>> Begin EXCERPTED TEXT

By Guest blogger: Reed Wade <reed@typist.geek.nz>

I have no idea why I kept coming to the meetings. It seemed like a cool idea that I wanted to support even though I knew I’d have no real use for it–a co-working space in the suburbs with some sort of social good angle. But it was a good way to force myself out of the house to meet others in my community. So, I kept going to the meetings. I tried to help out in tiny ways and at least to not get in the way.

It was very clear I would never have a use for it. I was working 50+ hours a week at Weta Digital where, for data security and other reasons, you pretty well need to be in the office in order to work. There was a bit of work travel as well–not a lot of spare time. If I did leave Weta, I would pretty quickly switch to some other office style situation (that’s what I’ve always done) — so, definitely no plausible use for a co-working space.

Meanwhile, the persistence of Kathleen and Charmaine and rest of the team bore fruit. While I was distracted with other things suddenly SubUrban CoWorking came true and had an indoor space and desks and electricity and people and all the things.

>> End EXCERPTED TEXT
>> Begin SUPPLIED MATERIAL

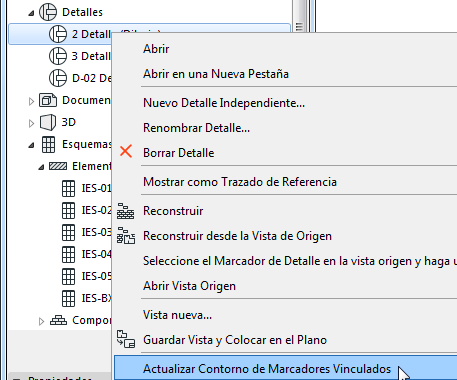Click the Reconstruir brick wall icon
457x380 pixels.
click(126, 211)
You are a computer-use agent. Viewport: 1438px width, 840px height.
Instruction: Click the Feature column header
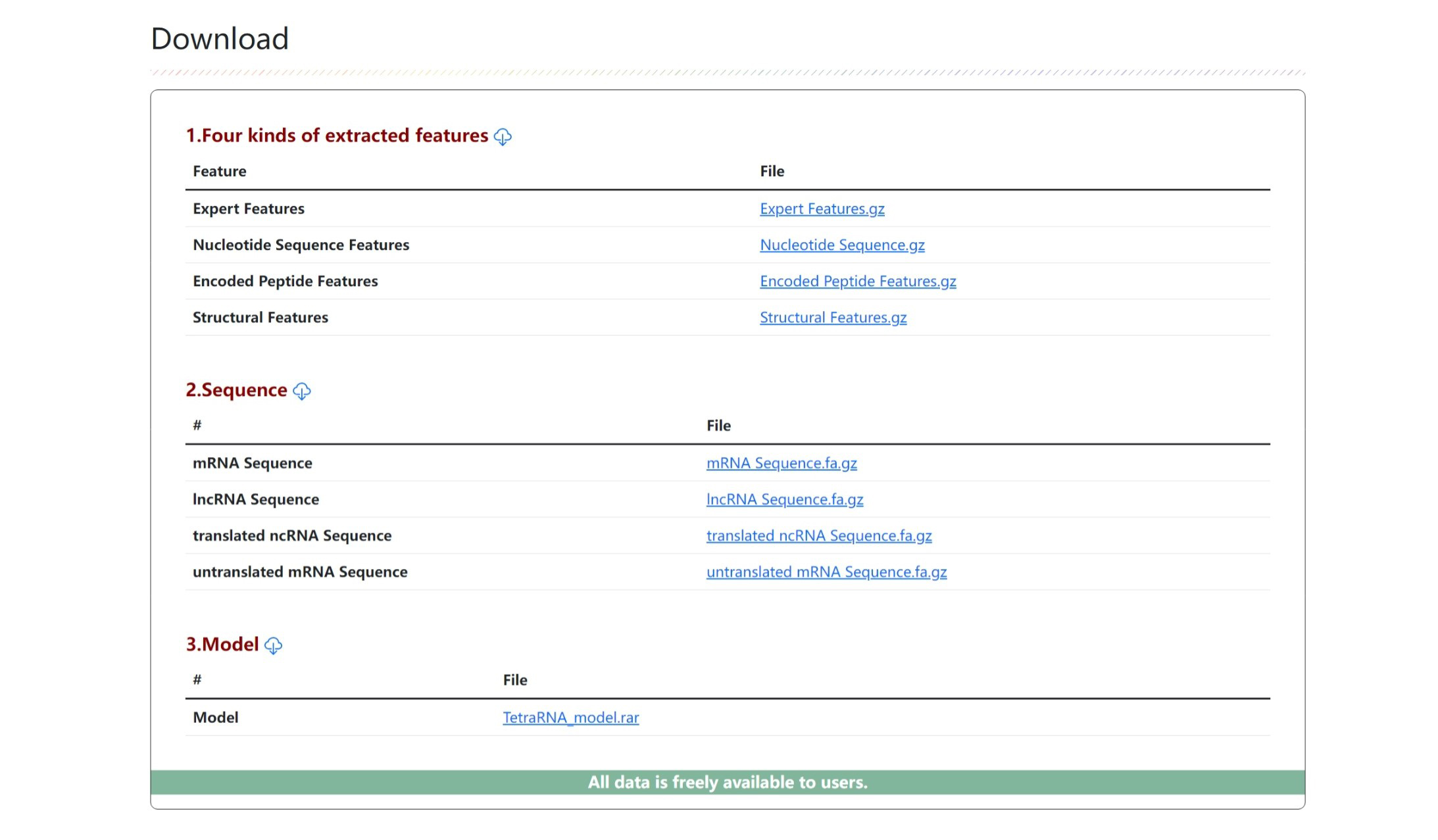click(219, 171)
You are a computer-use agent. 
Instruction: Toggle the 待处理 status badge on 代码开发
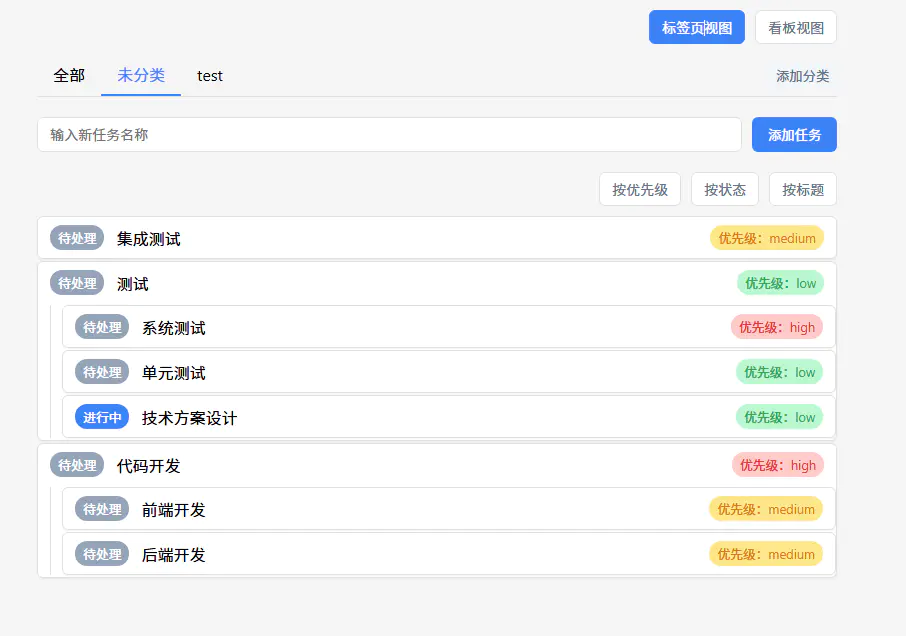click(x=77, y=465)
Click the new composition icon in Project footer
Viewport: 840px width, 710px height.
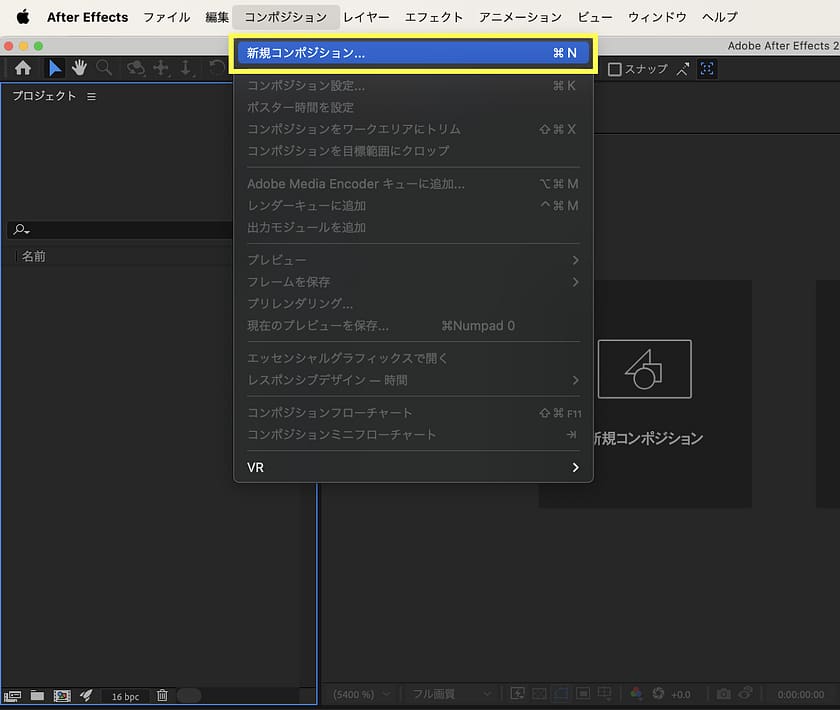[x=61, y=695]
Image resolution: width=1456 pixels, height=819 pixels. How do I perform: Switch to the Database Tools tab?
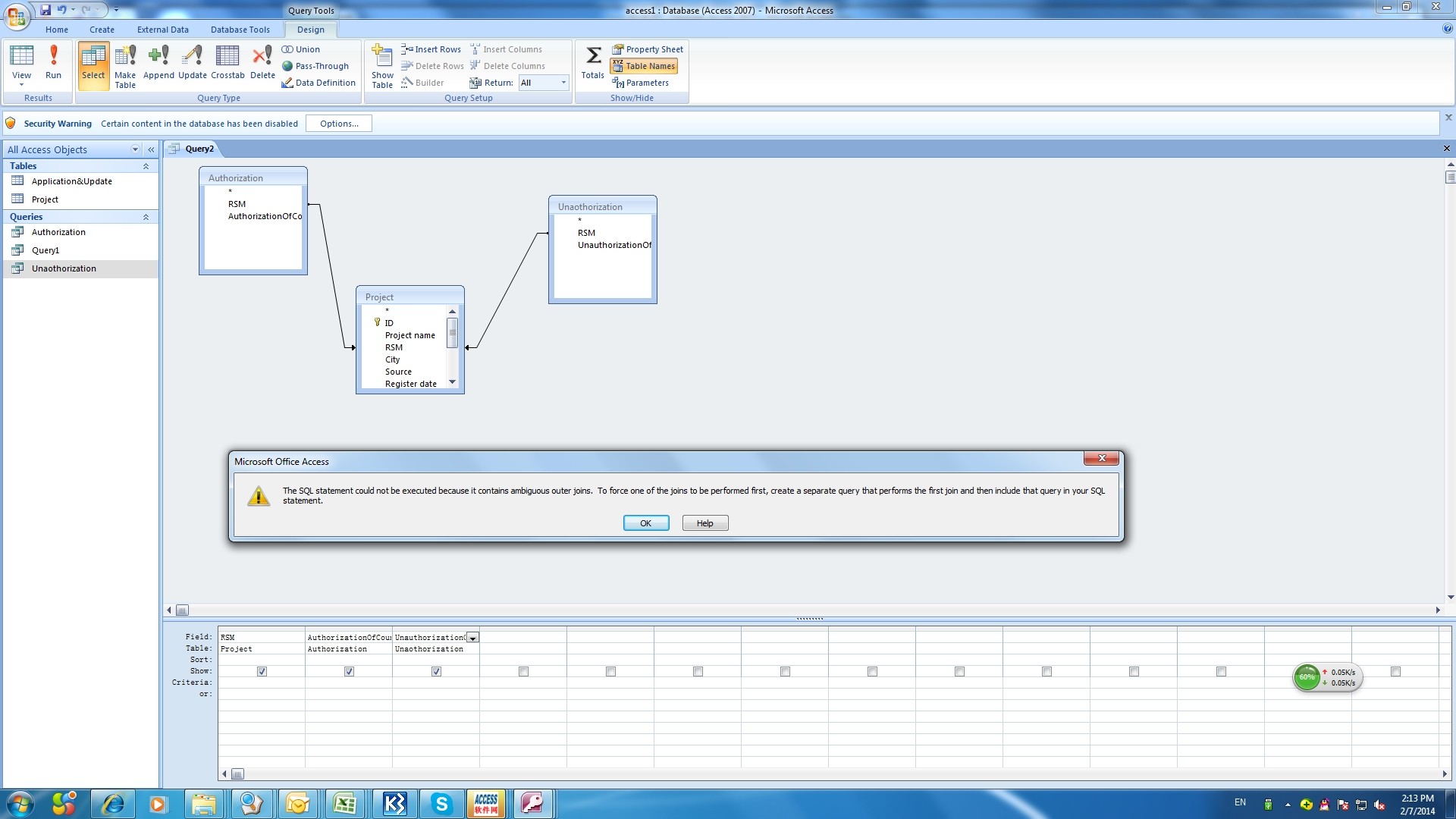tap(240, 30)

>> End SUPPLIED MATERIAL

REQUESTS:
**A.** Answer these questions about the guest blog post:
(i) Where was the writer working 50+ hours a week?
(ii) What was the co-working space called once it came true?
(iii) Where was the co-working space meant to be located?
**B.** Rewrite the records from the line containing "Click the new" through the end of the records, requests included, multiplying every coordinate in the answers by 2.55 and rounding to whole numbers with halves rounded up. Give only this stretch, leave the numbers in the requests unchanged, and omit the pictures.

TASK-BY-TASK SOLUTIONS:
**A.**
(i) Weta Digital
(ii) SubUrban CoWorking
(iii) In the suburbs

**B.**
Click the new composition icon in Project footer
Viewport: 840px width, 710px height.
[x=156, y=1772]
Image resolution: width=1456 pixels, height=819 pixels. How do I perform: Switch to the Database Tools tab?
tap(612, 77)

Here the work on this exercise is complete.